To be fair I suspect this is GPU driver or memory related with remnants left over when Pinokio exits. In a similar way I have had a Conda environment lock up my entire machine, and as there is no isolation, Conda can consume all system resources leading to spurious errors which are hard to troubleshoot.
Neither of these tools are trying to provide that level of isolation, they are about managing packages and dependencies, reducing conflicts and giving you confidence that you can run multiple environments in known states, which they both do very well.
Which One Should You Use?
Before heading down either route it is worth stopping to consider whether venv (the virtual environment manager within Python) gives you enough. It is not a full environment management tool like Pinokio or Conda and requires manual configuration, but it does give you isolation for packages. If you are not requiring anything too complex this may be the easiest approach.

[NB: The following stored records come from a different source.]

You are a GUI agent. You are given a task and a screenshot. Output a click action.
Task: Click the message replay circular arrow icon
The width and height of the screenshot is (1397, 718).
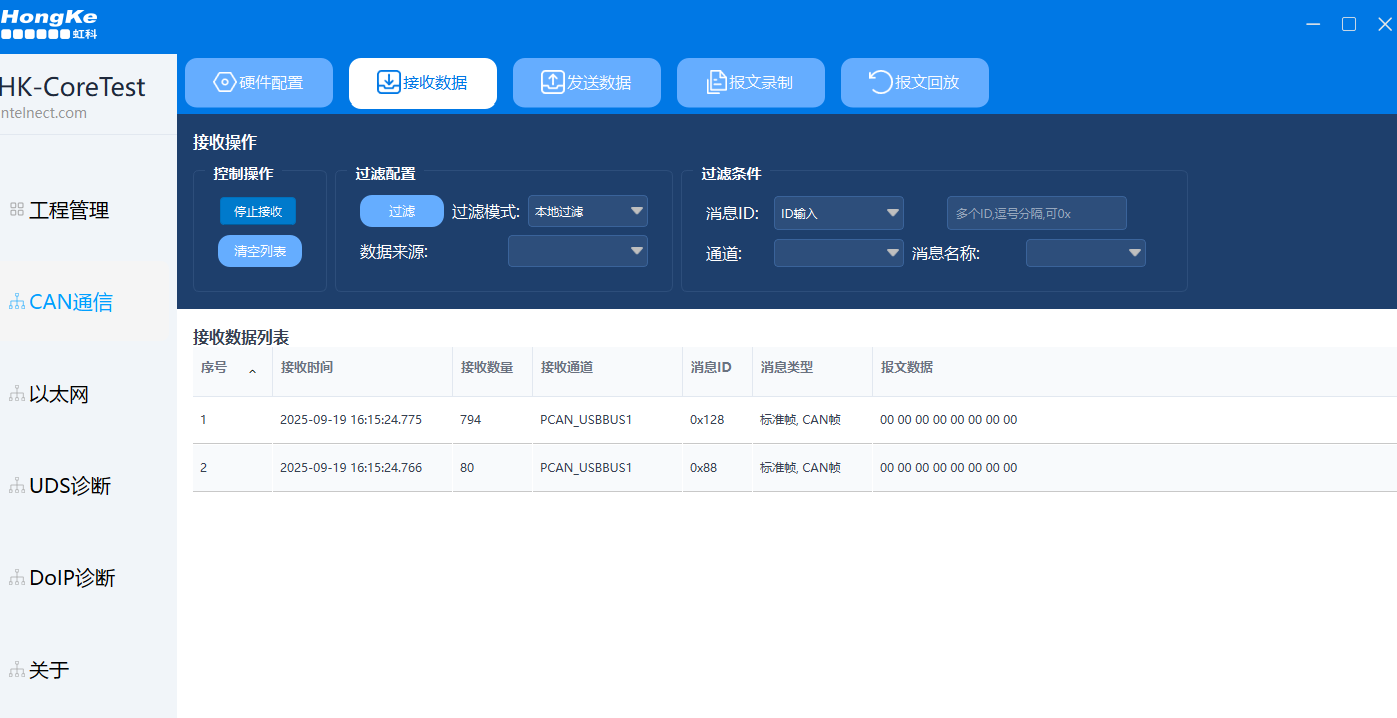tap(880, 83)
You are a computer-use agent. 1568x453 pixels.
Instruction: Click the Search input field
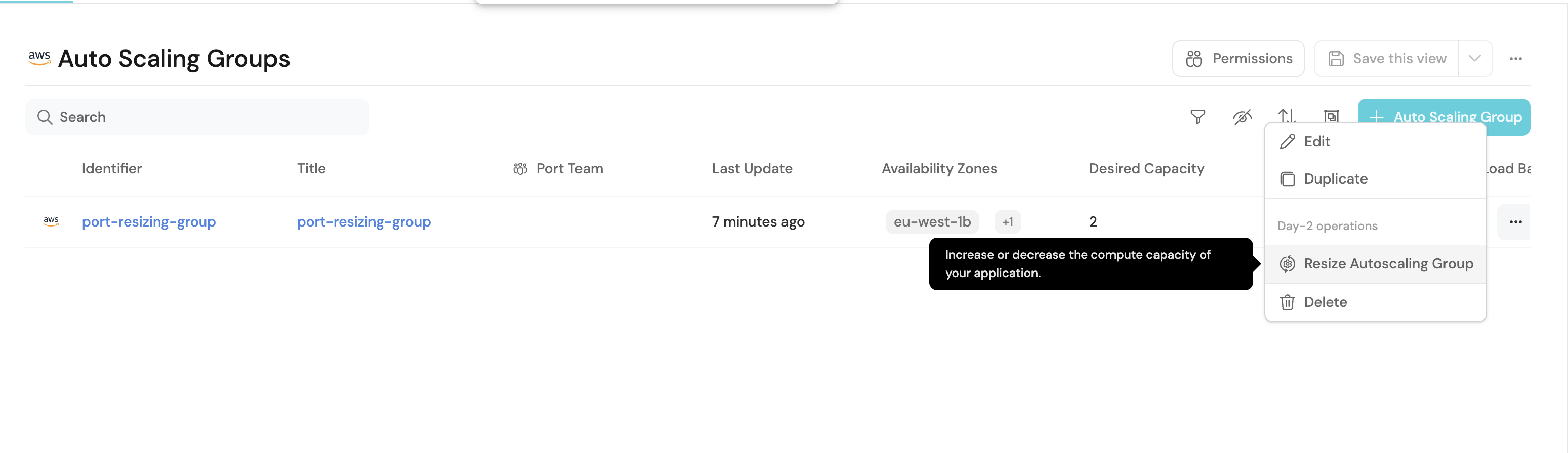197,117
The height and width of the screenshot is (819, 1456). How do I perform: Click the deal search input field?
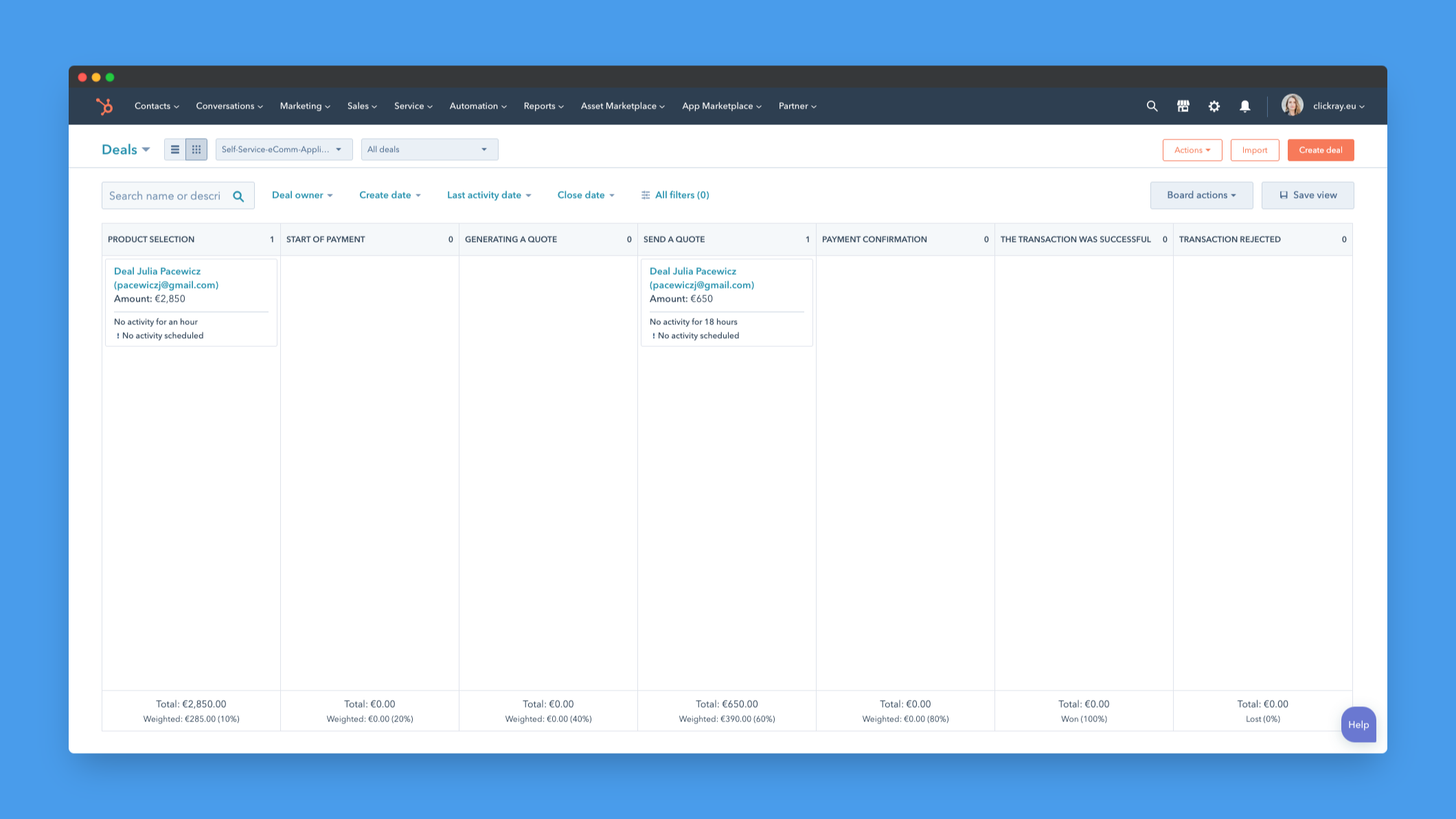168,194
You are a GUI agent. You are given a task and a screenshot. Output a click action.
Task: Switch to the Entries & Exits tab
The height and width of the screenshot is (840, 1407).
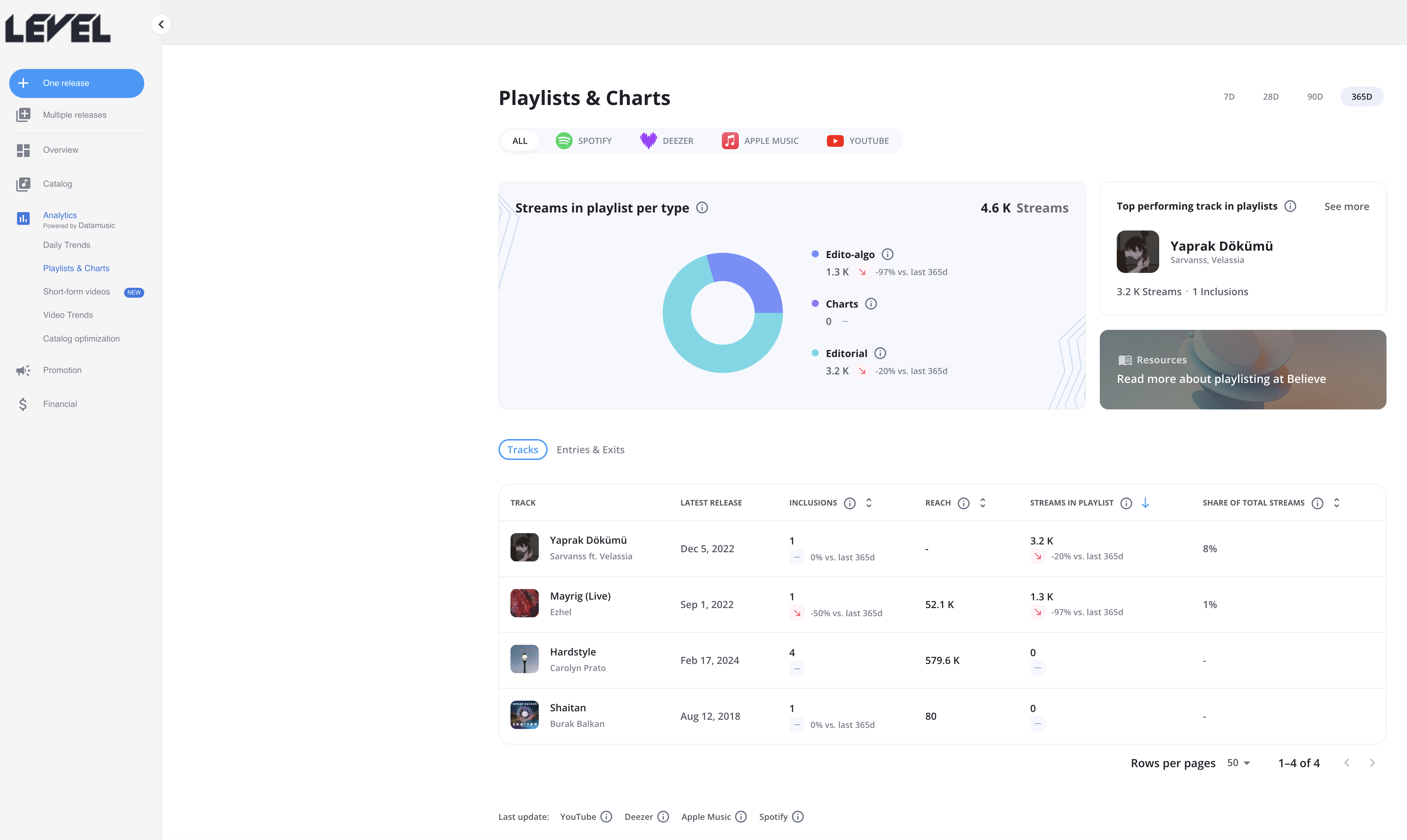click(x=590, y=449)
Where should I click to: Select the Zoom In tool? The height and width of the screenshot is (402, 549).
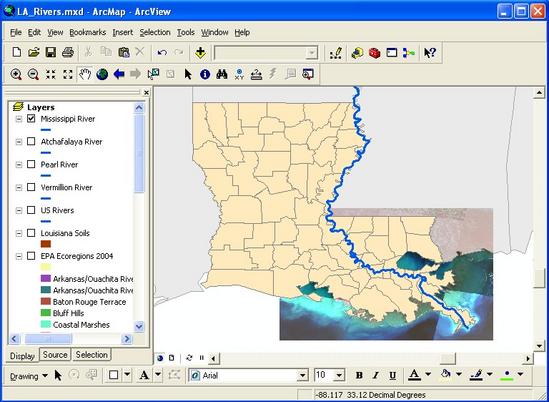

Pinokio excels with the one click installation of entire workflows but you are limited to what has been packaged (there is a growing list which covers a lot in the AI generation space). It is ideal for the less technical user who wants a simple solution for AI workflows like ComfyUI and Fluxgym.
Conda is more heavyweight but doesn’t come with the range of fully packaged installers like Pinokio meaning there is a higher level of manual configuration required. It is ideal for the power user who requires a broader range of environments and is happy to install packages within the environments.
Final Thoughts
There is no single best solution, it depends on what you need to achieve. Conda, Pinokio and venv all deliver in their specific areas of strength.
I am continuing to use a mix of venv and Pinokio for my main environment as I am really only working with ComfyUI, FluxGym and other related diffusion model applications. Using Pinokio has allowed me to easily separate image generation from LoRA training and video generation, keeping each of those environments focused on their specific task without extra baggage causing problems.
I do have a Conda install on my laptop, although this is to support testing of IPEX (Intel Extension for PyTorch) which according to Intel only works within Conda, with no plans currently to use it on my main machine, maybe that will change over time.
If you are a user who is working across multiple tools and frequently installing (and uninstalling) Python packages to get different applications to work correctly then looking at these options is well worthy of some time.